Given my preoccupation with using a computer to generate streams of data which I use to make music, it may seem a little perverse that my current chimera involves removing the laptop from my solo performance rig.
As discussed last week, I think the laptop functions beautifully as a barrier between the performer and their audience, one I’d like to try and remove.
Ideally, my gestures during a performance would all demonstrably alter the sonic outcome; there would not be those awkward moments where the audience perceive you’re doing something but that could be preparing to execute a block of code or it could be emailing the folks back home. It’s a moment where the discourse between the performer and the audience is derailed – the performer is having a private moment with the technology, the audience’s notions of mutual fidelity in the shared experience are shattered.
Or, at best, subsequent to the keyboard bashing, something then happens to the sound which justifies this temporary disconnect between performer and audience. If this event-to-be is suitably gratifying, everyone may feel placated. My concern is that the performer is then establishing an expectation; the next performer/laptop interaction may not result in such elan.
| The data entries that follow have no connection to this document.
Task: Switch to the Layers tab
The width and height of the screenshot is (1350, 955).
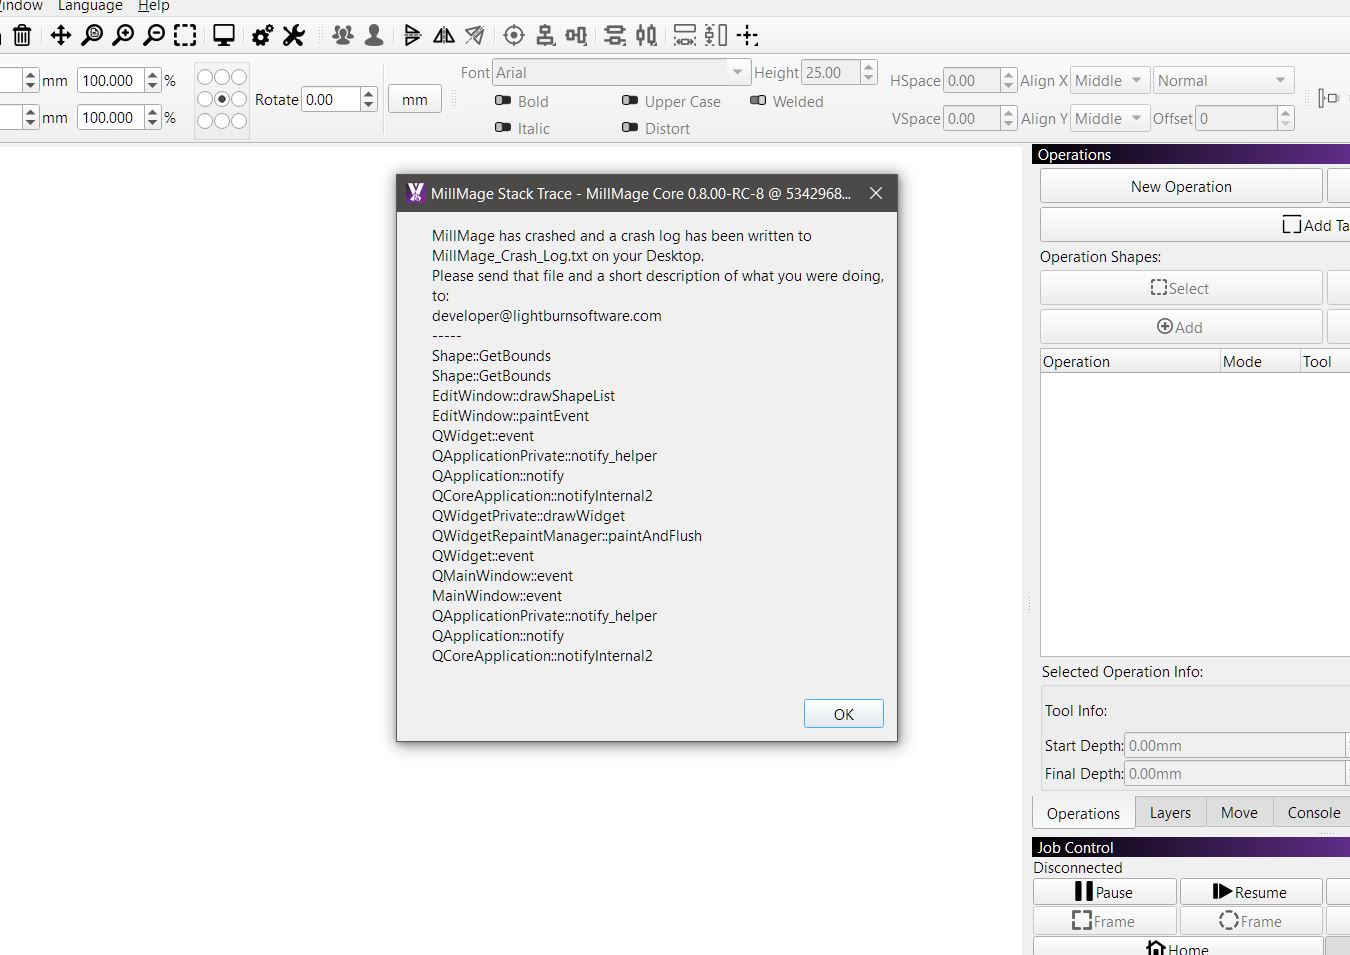Action: (x=1170, y=813)
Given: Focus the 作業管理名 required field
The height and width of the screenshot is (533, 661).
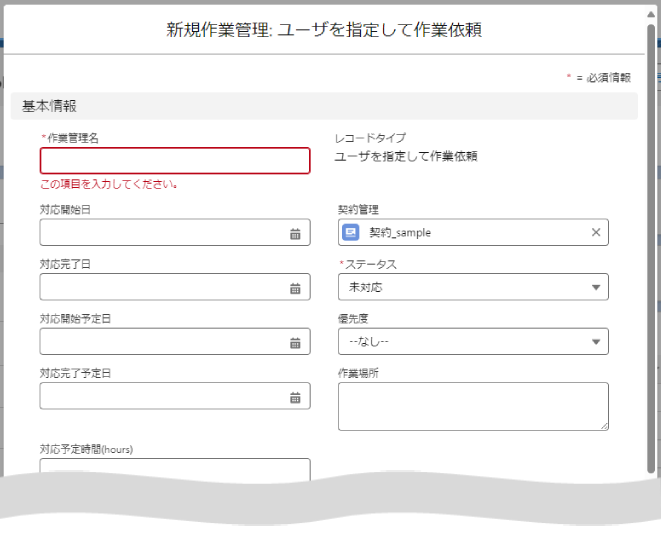Looking at the screenshot, I should [175, 161].
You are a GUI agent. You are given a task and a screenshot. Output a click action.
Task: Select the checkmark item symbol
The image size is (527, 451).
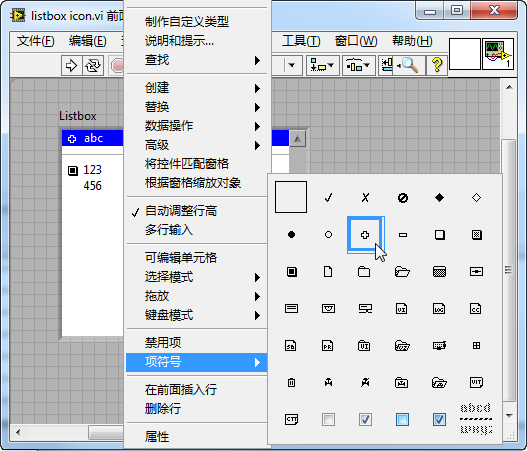click(328, 197)
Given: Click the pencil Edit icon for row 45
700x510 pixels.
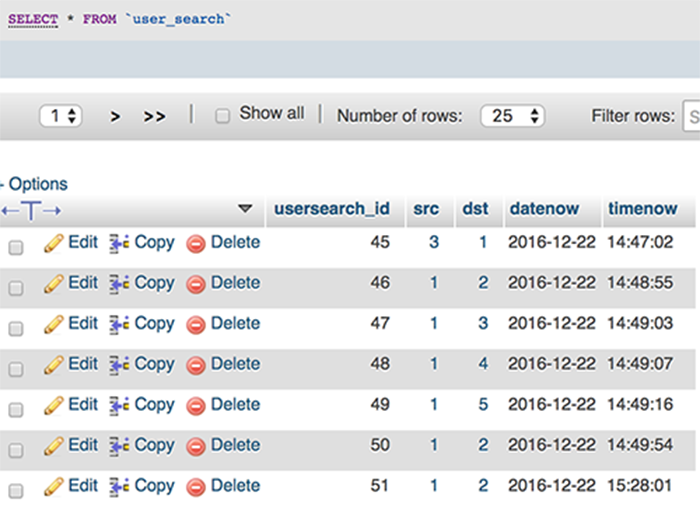Looking at the screenshot, I should coord(54,243).
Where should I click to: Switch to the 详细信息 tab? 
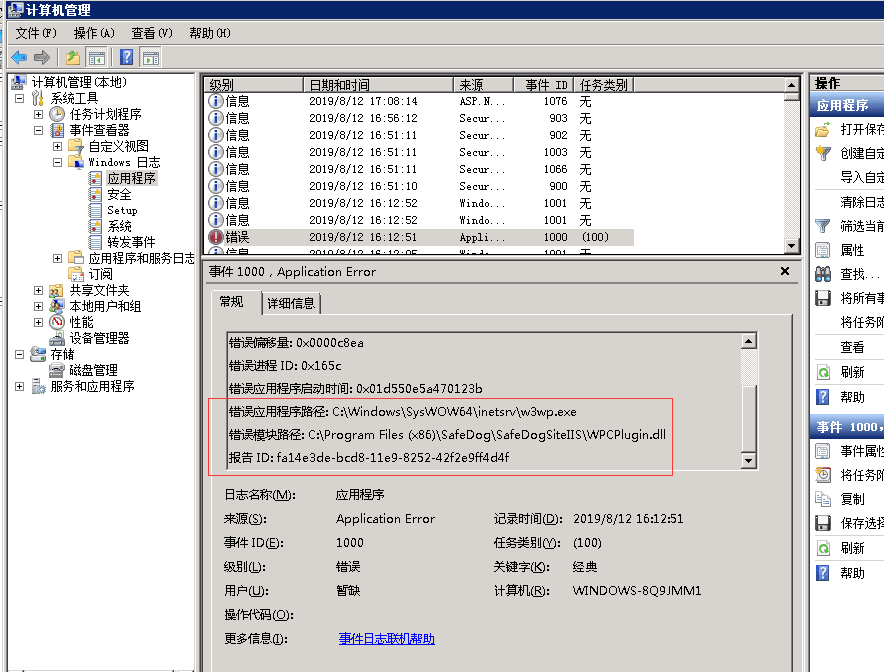290,302
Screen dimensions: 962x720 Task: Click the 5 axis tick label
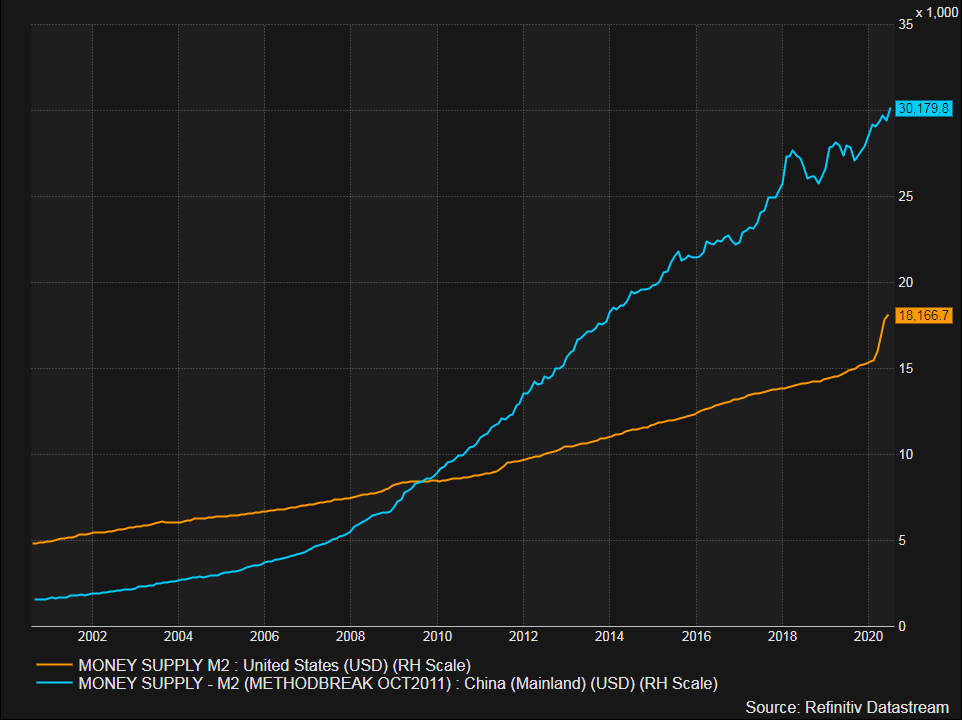coord(901,542)
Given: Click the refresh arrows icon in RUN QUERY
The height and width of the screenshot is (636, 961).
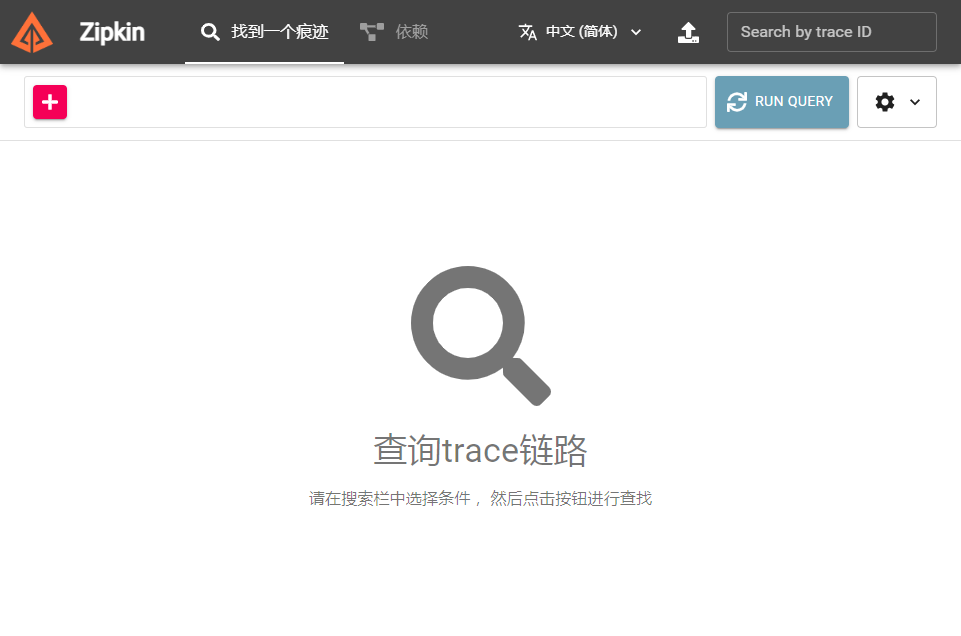Looking at the screenshot, I should tap(737, 102).
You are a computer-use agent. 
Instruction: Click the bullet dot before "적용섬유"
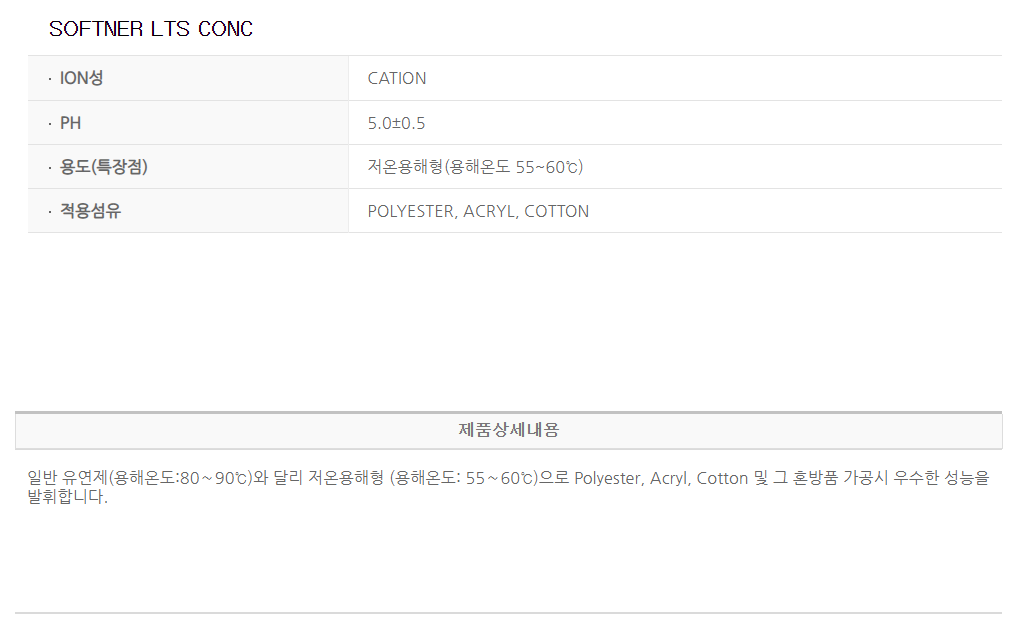pyautogui.click(x=50, y=212)
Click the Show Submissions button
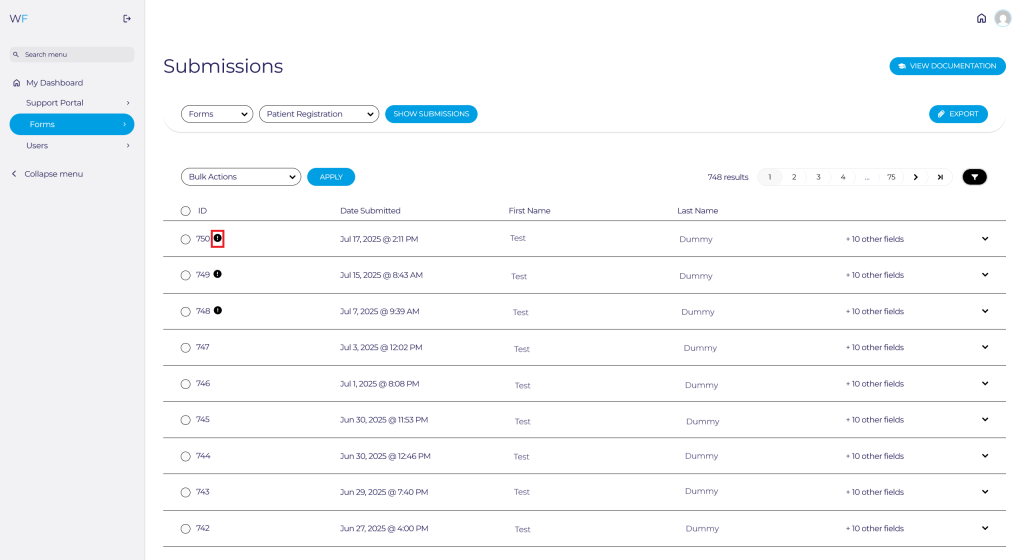1024x560 pixels. click(431, 114)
Without direct access to the performer’s interface (and the ability to interpret what is happening there), it is impossible for the audience to fully make the connection between what they are seeing and what they are hearing.
Projecting the laptop’s desktop is one way to have everyone ‘feel more involved’ but one which I feel recognises the issue and simultaneously admits defeat, akin to a TV studio manager having to hold up a placard telling the audience when to laugh.
I have some new small things to add to my rig to aid me in this quest for performative laptop abandonment – they may feature here in future weeks..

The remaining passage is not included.